Leniwe na obiad ratują mnie kiedy najchętniej do kuchni bym nie wchodziła, a rodzina coś by zjadła, a nie możemy się dogadać co zamówić😂
Zazwyczaj podaję je z podsmażoną bułką tartą z masłem i surówką z marchewki. Tym razem przygotowałam do nich sos jagodowy. Polecam do wypróbowania. Można polać i bułką z masłem i sosem jagodowym.
-750 g sera białego: wymieszałam akurat dwa gatunki- śmietankowy i półtłusty, takie miałam w lodówce
- 3 jajka
- mąka pszenna ok 220 g
- sól
- szczypta prawdziwej wanilii
mąka do podsypania
Ser przepuszczam przez praskę lub dokładnie rozgniatam widelcem. Dodaję wanilię, żółtka, mąkę , a na końcu ubite ręcznie białka ze szczyptą soli. Ubite białka spowodują, że leniwe będą delikatniejsze. Łączę w całość. Następnie formuję wałeczki.

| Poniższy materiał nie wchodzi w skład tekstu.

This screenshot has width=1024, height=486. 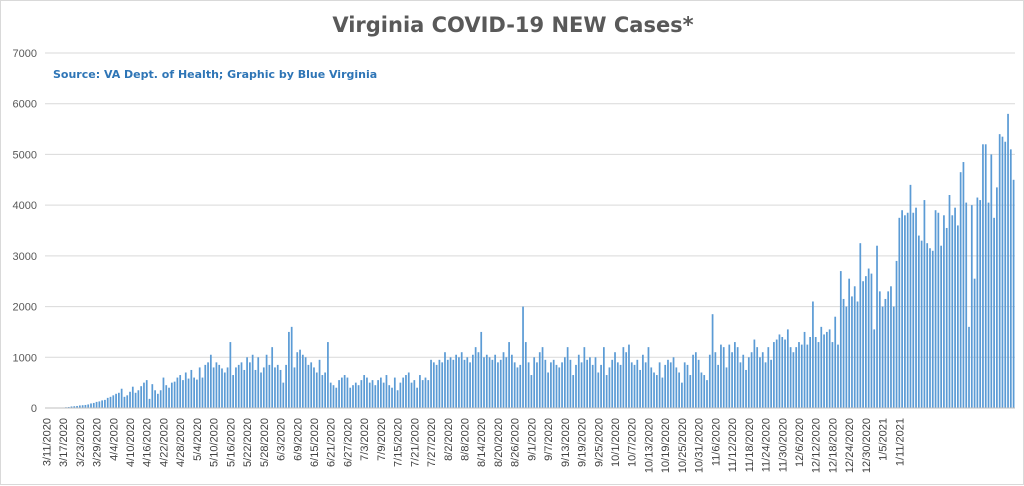 What do you see at coordinates (248, 442) in the screenshot?
I see `x-tick-label: 5/22/2020` at bounding box center [248, 442].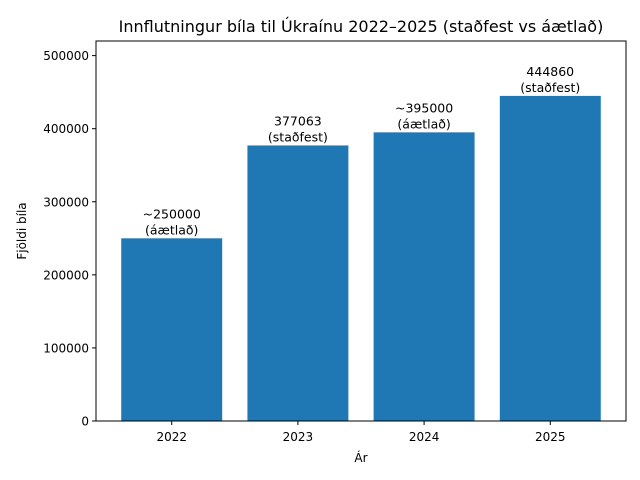  I want to click on y-tick-label: 0, so click(85, 422). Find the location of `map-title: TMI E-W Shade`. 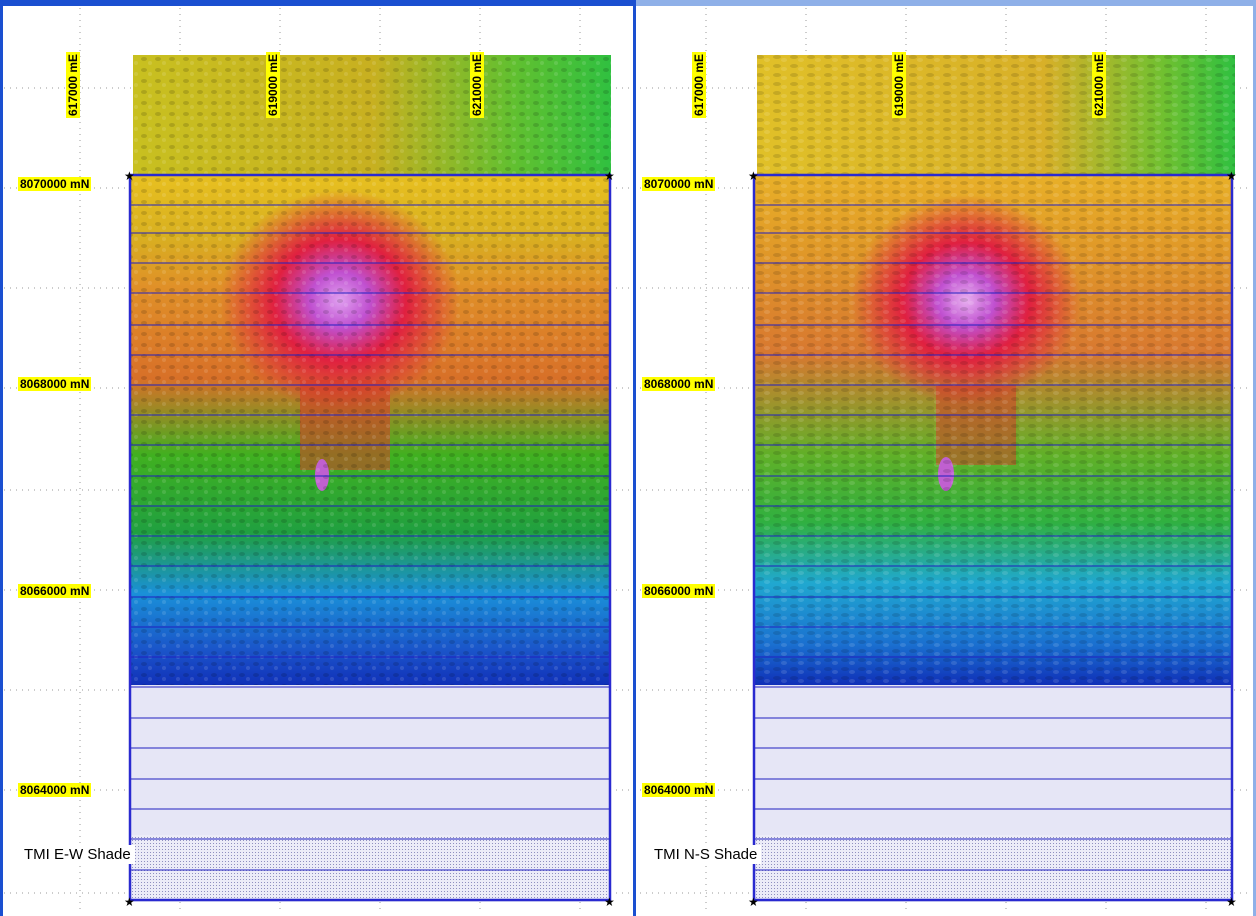

map-title: TMI E-W Shade is located at coordinates (78, 854). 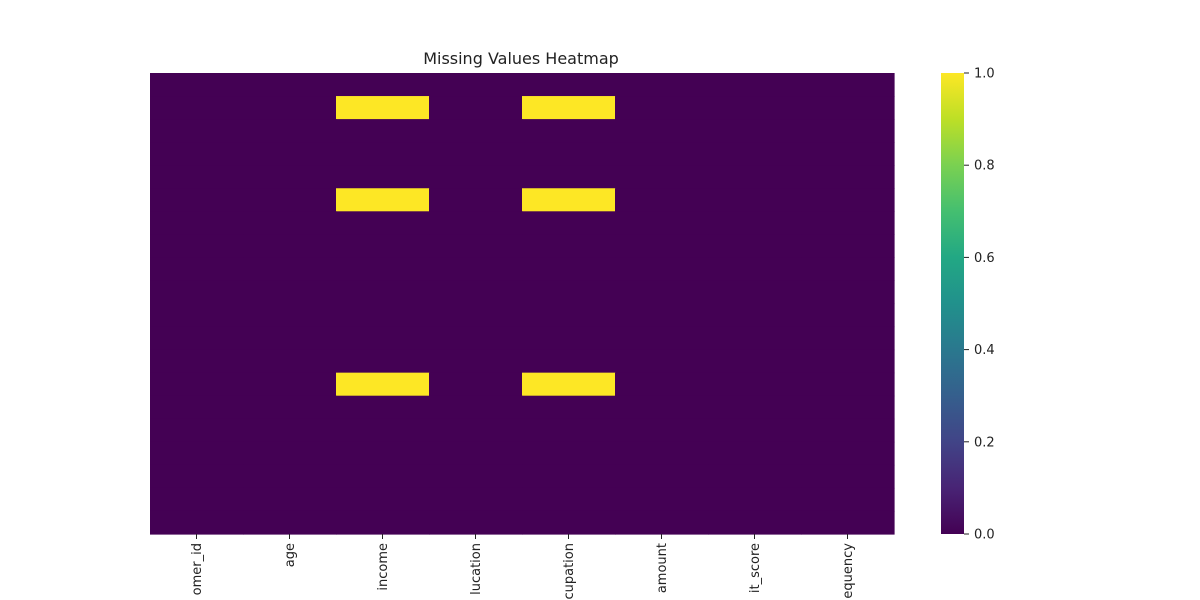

Delikatnie rozpłaszczam. Kroję pod kątem na mniejsze kawałki. Zawsze na początku do masy dodaję mniej mąki, potem ewentualnie dosypuję. Czym jej więcej tym leniwe są twardsze. Jeśli wałeczek mocno się lepi obtaczam w mące. Gotuję w delikatnie wrzącej, lekko osolonej wodzie. Po wypłynięciu na wierzch, po ok minucie wyławiam. Polewam sosem i posypuję jagodami.
- jogurt naturalny 250 g
- 70 g świeżych jagód
- łyżka cukru (wg preferencji)
Składniki zblendowałam. Następnie polałam nim wyłowione leniwe. Posypałam świeżymi jagodami.